Kilci said that he should not be expected to comment over whether the telephone operator’s privatization value has been valued high or low.
The Privatization Administration said on Sunday a price range of 3.90 to 4.70 YTL ($3.04-3.67) has been set for an initial public offering of Turk Telekom, valuing the operator at up to 16.45 billion YTL ($12.9 billion). In first privatization process in 2005, when Dubai-based Oger Telecom paid $6.55 billion for a 55 percent stake, the company was valued at $11.91 billion.
Analysts from companies that will act as intermediates in the IPO say conducting an offering during such a delicate international economic situation is “wrong,” Radikal daily reported in its headline story on Sunday. Emphasizing that the price is too low, the newspaper noted that Turkcell, a private telecommunications company, is worth 23 billion YTL ($17.96 billion).
PRICE EARNING RATIOS
"According to the IPO price, Turk Telekom's price/earnings (P/E) ratio stands at 6.5. The average P/E at the stock exchange is at 8.5-9. Turkcell's P/E stands at 13.3 Thus, Turk Telekom is being offered virtually for free," the Radikal article reported.
Comparing the two companies, Radikal said Turkcell, with capital of 2.2 billion YTL ($1.71 billion), made a net profit of 1.7 billion YTL ($1.32 billion) in 2007. Meanwhile, Turk Telekom, with capital of 3.5 billion YTL ($2.73 billion), closed the same year with net profits of 2.5 billion YTL ($1.95 billion).
Turk Telekom sales jumped 23 percent to 9.2 billion YTL ($7.18 billion) in 2007. The company had 18.2 million fixed-line subscribers at the end of 2007, while its broadband Internet subscribers stood at 4.2 million.
Turk Telekom, which was partly privatized in 2005, is listing a 15 percent stake or 17.25 percent including an over-allotment option. The government is pressing ahead with the deal despite a 22 percent slide on the Istanbul's main stock index this year which has prompted several IPOs to be postponed.
At the top of the price range, the sale of a 15 percent stake would raise 2.47 billion YTL ($1.93 billion), well below revenues of 3.9 billion YTL ($3.04 billion) which the government had forecast in this year's budget.
The deal had been expected to be the Istanbul stock exchange's biggest offering but the price range indicates it could end up on a par with Halkbank's IPO last year, which was worth about 2.5 billion YTL ($1.95 billion.)

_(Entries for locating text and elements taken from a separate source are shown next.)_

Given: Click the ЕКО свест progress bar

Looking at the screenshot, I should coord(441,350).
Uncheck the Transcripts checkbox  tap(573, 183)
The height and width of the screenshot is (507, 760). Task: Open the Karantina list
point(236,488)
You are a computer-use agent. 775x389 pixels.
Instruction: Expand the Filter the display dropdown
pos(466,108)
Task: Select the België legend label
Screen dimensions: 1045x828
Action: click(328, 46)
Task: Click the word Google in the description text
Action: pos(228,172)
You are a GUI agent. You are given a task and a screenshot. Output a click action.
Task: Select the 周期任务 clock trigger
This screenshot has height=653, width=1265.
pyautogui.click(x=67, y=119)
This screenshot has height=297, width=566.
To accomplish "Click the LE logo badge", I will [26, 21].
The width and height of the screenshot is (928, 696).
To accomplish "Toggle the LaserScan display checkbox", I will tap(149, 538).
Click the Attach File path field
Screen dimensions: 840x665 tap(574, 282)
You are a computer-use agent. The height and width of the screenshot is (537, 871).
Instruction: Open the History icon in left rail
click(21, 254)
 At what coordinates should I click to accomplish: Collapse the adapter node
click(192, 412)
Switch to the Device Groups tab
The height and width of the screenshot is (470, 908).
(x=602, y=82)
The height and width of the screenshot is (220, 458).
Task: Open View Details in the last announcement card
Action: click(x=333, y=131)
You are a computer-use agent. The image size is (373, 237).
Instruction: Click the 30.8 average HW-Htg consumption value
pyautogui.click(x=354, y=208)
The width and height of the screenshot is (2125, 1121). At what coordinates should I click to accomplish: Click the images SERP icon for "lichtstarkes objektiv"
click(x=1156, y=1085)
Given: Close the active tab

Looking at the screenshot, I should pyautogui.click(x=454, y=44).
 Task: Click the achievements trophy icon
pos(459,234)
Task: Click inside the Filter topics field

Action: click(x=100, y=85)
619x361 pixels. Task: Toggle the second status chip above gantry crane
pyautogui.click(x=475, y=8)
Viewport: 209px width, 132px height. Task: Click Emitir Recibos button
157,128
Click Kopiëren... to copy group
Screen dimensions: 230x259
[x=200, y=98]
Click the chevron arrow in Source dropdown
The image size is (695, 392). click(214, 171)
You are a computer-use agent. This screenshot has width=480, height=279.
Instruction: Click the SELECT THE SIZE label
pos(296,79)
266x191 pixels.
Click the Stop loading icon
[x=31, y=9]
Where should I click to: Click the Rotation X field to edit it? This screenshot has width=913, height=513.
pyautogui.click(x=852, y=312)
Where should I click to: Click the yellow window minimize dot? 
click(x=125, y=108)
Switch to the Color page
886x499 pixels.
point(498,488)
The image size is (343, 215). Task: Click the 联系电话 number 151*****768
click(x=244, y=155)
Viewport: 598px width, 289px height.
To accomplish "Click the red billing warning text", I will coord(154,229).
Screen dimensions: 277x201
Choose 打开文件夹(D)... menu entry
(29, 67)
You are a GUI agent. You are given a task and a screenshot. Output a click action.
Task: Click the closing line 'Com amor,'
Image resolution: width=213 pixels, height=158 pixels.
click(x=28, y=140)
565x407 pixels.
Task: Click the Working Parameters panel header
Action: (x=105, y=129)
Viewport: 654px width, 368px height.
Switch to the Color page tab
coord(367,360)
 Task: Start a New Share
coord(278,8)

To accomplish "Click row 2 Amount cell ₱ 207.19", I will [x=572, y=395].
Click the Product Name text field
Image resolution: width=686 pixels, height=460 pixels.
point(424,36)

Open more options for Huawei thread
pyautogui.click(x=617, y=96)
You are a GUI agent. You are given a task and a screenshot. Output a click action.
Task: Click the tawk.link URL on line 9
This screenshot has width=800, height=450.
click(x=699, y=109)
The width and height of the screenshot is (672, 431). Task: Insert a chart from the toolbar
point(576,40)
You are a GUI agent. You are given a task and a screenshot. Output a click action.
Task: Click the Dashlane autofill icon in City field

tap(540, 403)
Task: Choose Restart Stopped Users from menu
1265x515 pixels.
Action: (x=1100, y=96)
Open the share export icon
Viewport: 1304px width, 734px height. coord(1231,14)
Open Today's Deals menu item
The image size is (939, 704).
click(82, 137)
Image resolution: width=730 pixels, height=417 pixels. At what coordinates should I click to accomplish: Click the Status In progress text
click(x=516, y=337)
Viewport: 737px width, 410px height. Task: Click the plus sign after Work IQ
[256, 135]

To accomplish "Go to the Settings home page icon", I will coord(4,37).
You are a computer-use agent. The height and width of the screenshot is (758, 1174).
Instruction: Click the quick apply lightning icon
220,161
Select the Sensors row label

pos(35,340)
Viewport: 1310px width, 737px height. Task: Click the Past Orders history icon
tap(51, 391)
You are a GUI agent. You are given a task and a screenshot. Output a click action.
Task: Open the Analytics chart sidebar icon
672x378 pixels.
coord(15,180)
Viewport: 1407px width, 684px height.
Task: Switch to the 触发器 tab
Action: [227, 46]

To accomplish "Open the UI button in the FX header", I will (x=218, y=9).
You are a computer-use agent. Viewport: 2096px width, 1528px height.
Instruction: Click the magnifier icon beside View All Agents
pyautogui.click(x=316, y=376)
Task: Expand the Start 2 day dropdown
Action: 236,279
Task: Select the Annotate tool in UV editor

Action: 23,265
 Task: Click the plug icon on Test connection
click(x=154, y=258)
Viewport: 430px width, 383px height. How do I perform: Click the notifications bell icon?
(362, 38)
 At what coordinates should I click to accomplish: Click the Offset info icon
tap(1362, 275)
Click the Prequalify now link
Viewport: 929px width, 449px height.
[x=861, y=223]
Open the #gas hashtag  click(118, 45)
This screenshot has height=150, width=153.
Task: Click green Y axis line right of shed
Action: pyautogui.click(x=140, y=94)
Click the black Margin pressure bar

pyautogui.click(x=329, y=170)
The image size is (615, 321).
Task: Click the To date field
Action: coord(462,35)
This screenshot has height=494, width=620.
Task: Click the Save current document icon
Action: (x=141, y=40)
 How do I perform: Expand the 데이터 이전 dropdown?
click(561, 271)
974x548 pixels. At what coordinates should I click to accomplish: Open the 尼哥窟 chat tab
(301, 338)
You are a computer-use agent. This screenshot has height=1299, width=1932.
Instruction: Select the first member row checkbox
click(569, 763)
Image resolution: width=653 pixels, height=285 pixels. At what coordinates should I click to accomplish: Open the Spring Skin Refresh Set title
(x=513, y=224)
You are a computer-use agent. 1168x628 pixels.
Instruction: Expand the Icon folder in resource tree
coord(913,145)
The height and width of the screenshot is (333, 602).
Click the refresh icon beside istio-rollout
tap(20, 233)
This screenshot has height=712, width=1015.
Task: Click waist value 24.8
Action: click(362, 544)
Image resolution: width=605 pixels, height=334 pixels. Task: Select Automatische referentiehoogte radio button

Turk Telekom, whose mobile business, Avea, is the third operator in the fast-growing Turkish market, had revenue of 9.2 billion YTL ($7.18 billion) last year and a net profit of 2.5 billion YTL ($1.95 billion.), according to a circular released by the Privatization Administration.
Sixty-five percent of the offering will be aimed at foreign institutional investors. Deutsche Bank and Garanti Securities, part of Garanti Bank, are advising on the offering.